#### [Exercise aim]
The answer is the exact text of every line from the one that contains "Open the YouTube Benchmark purple logo icon" to the final line of the entries below, with pictures left out.

#### [Material supplied]
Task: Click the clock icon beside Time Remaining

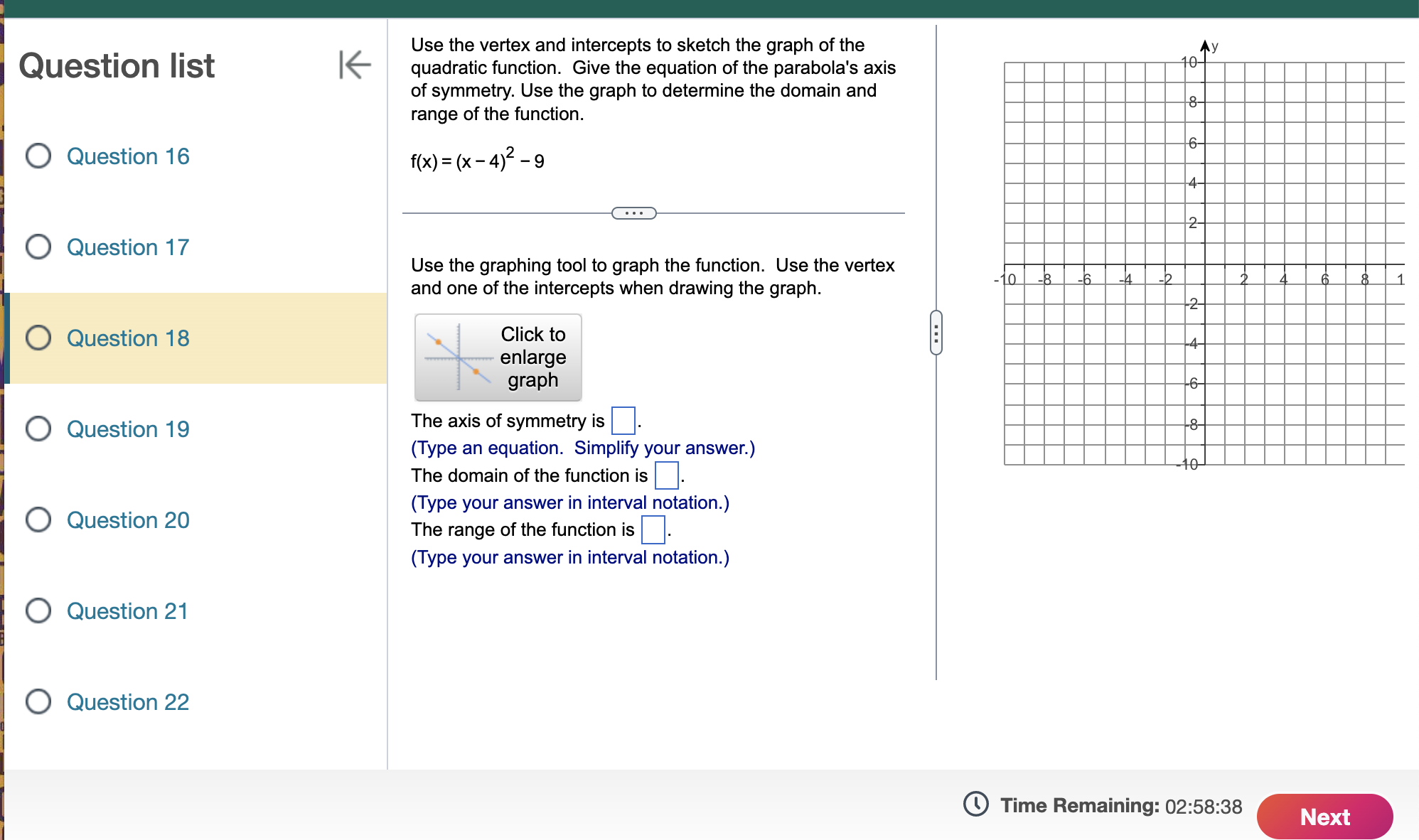Action: [975, 805]
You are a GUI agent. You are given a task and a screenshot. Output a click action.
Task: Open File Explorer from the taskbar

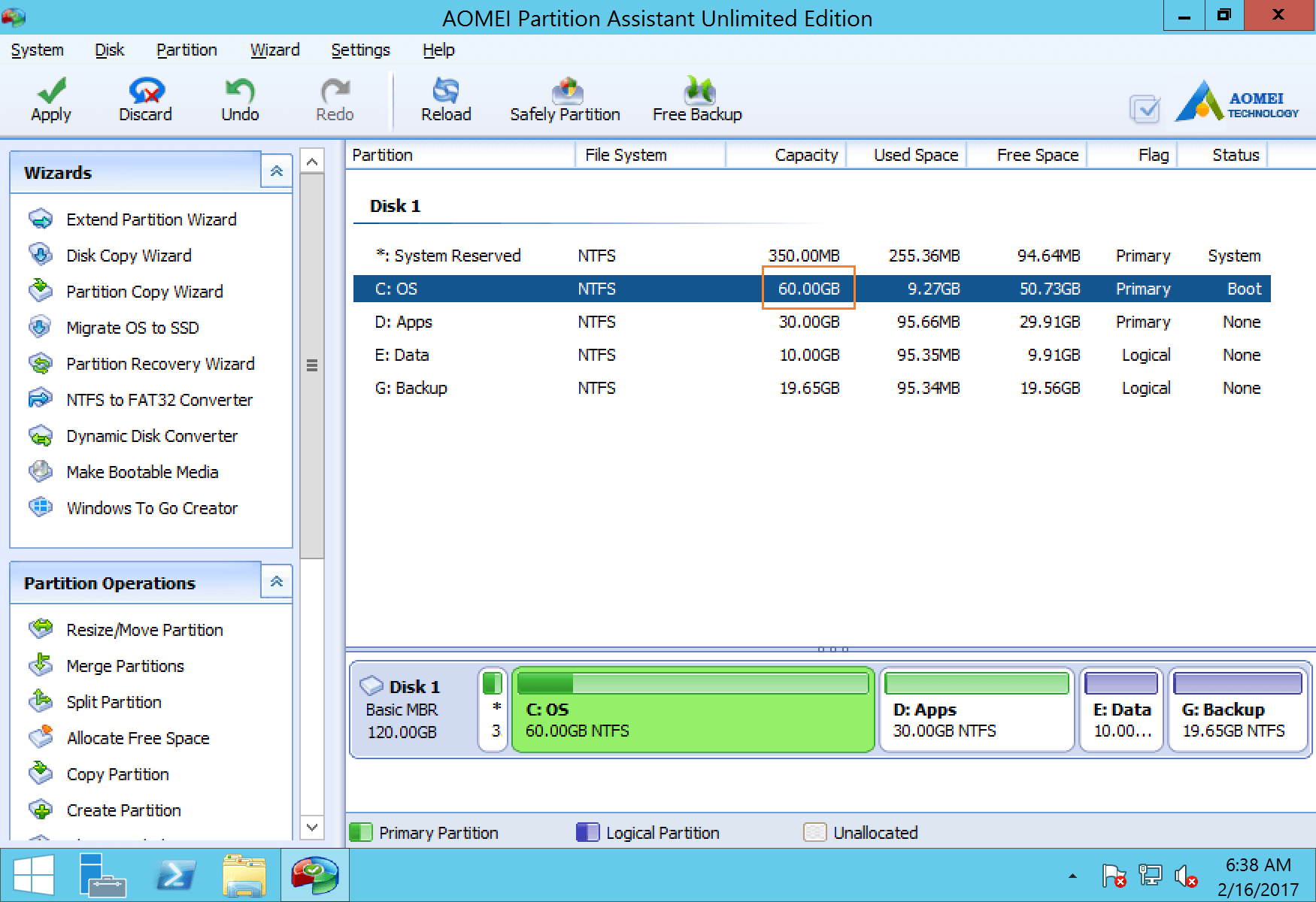pos(246,874)

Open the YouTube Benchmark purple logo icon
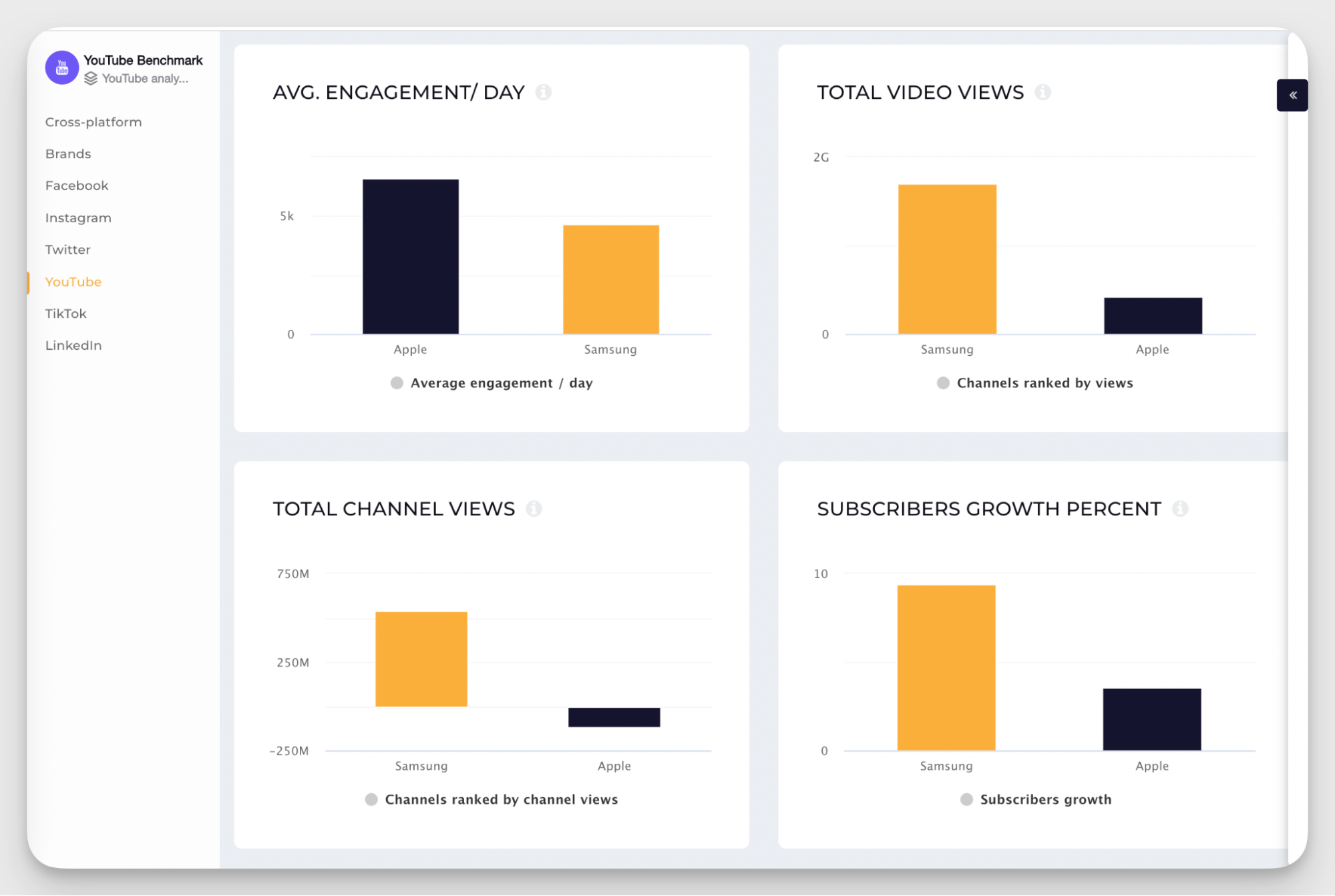61,67
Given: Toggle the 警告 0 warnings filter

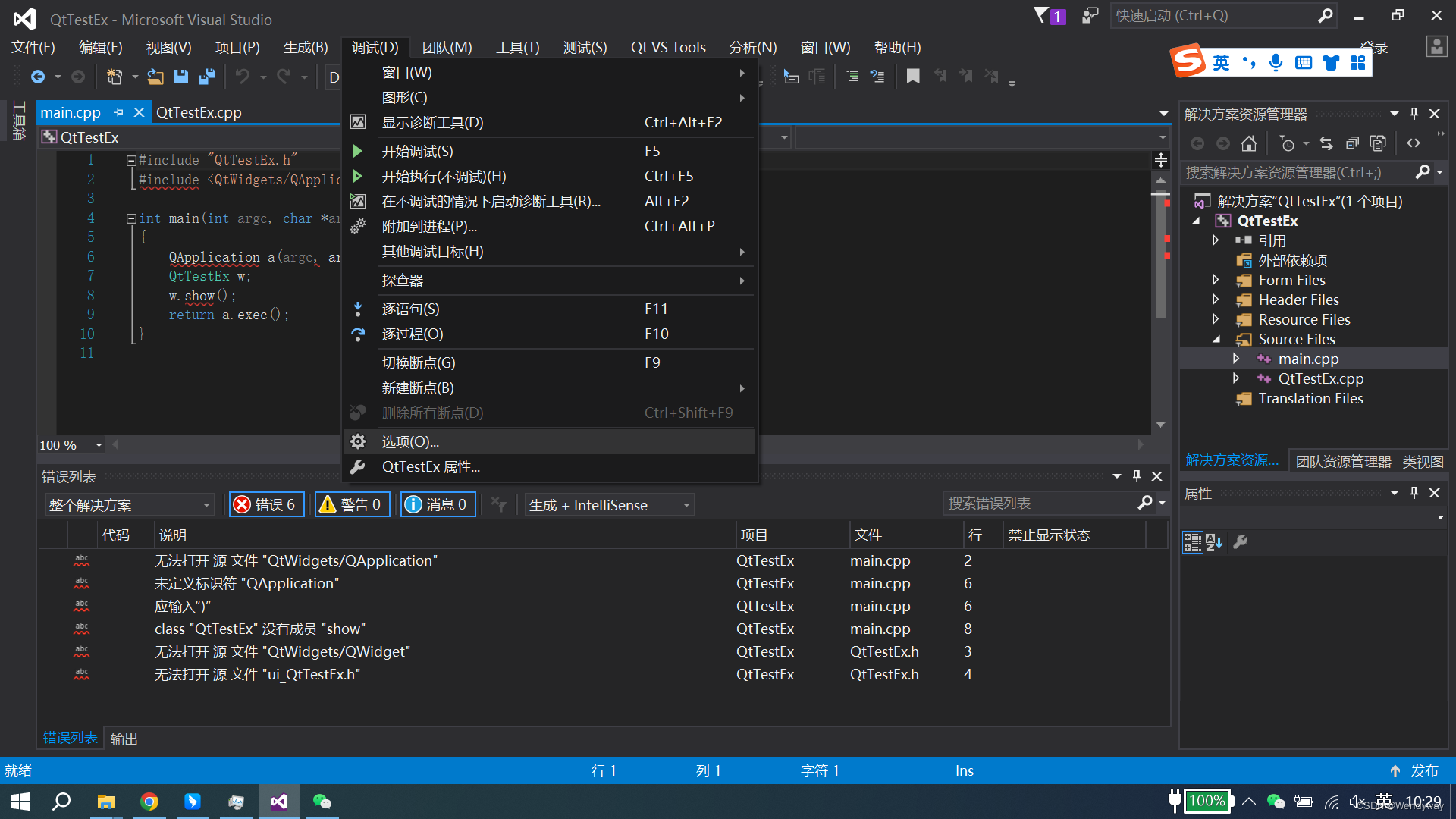Looking at the screenshot, I should coord(352,504).
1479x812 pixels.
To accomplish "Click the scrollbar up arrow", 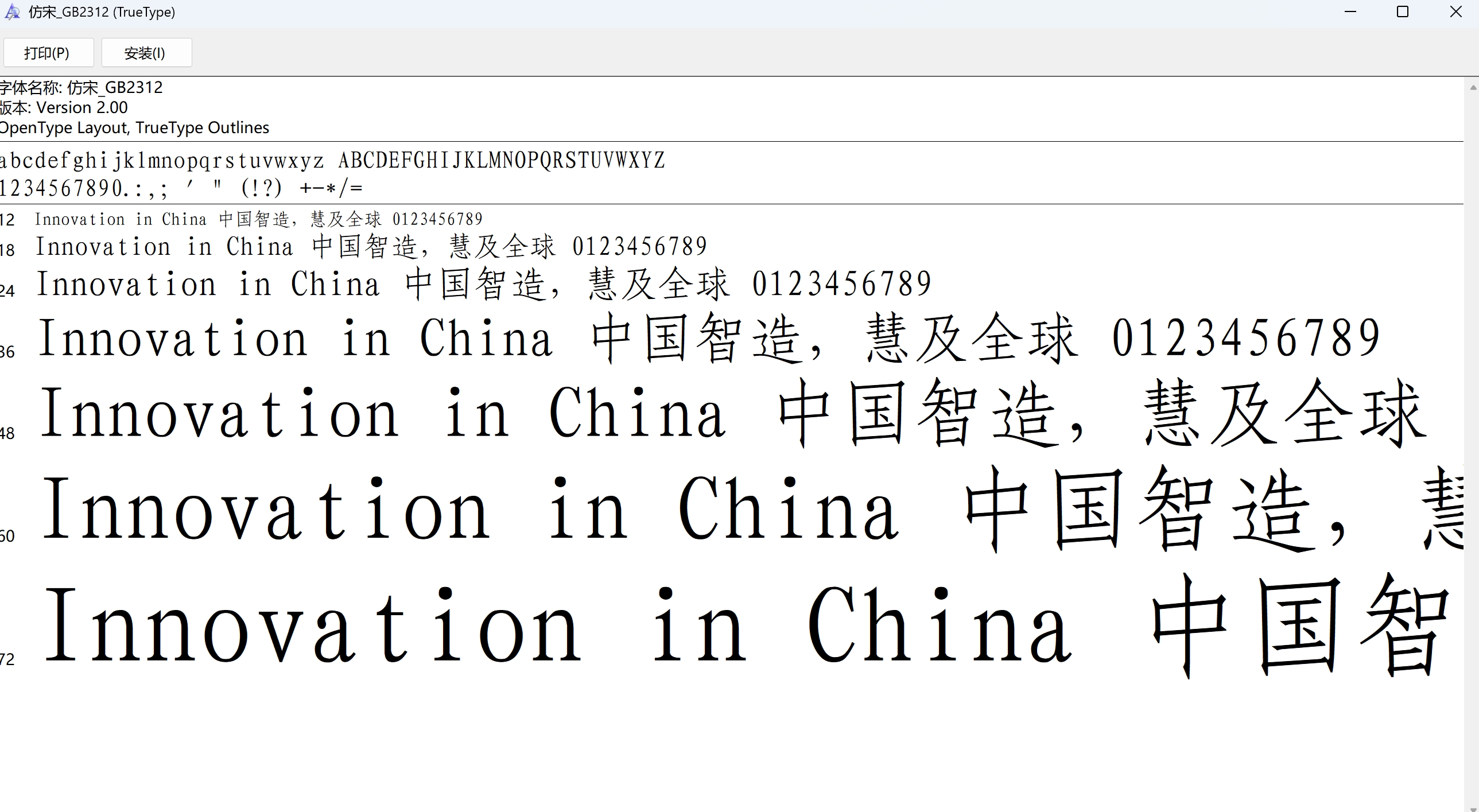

#### [Task solution]
Open the YouTube Benchmark purple logo icon
61,67
Given: Toggle the 警告 0 warnings filter

Looking at the screenshot, I should coord(352,504).
1479x812 pixels.
To accomplish "Click the scrollbar up arrow", 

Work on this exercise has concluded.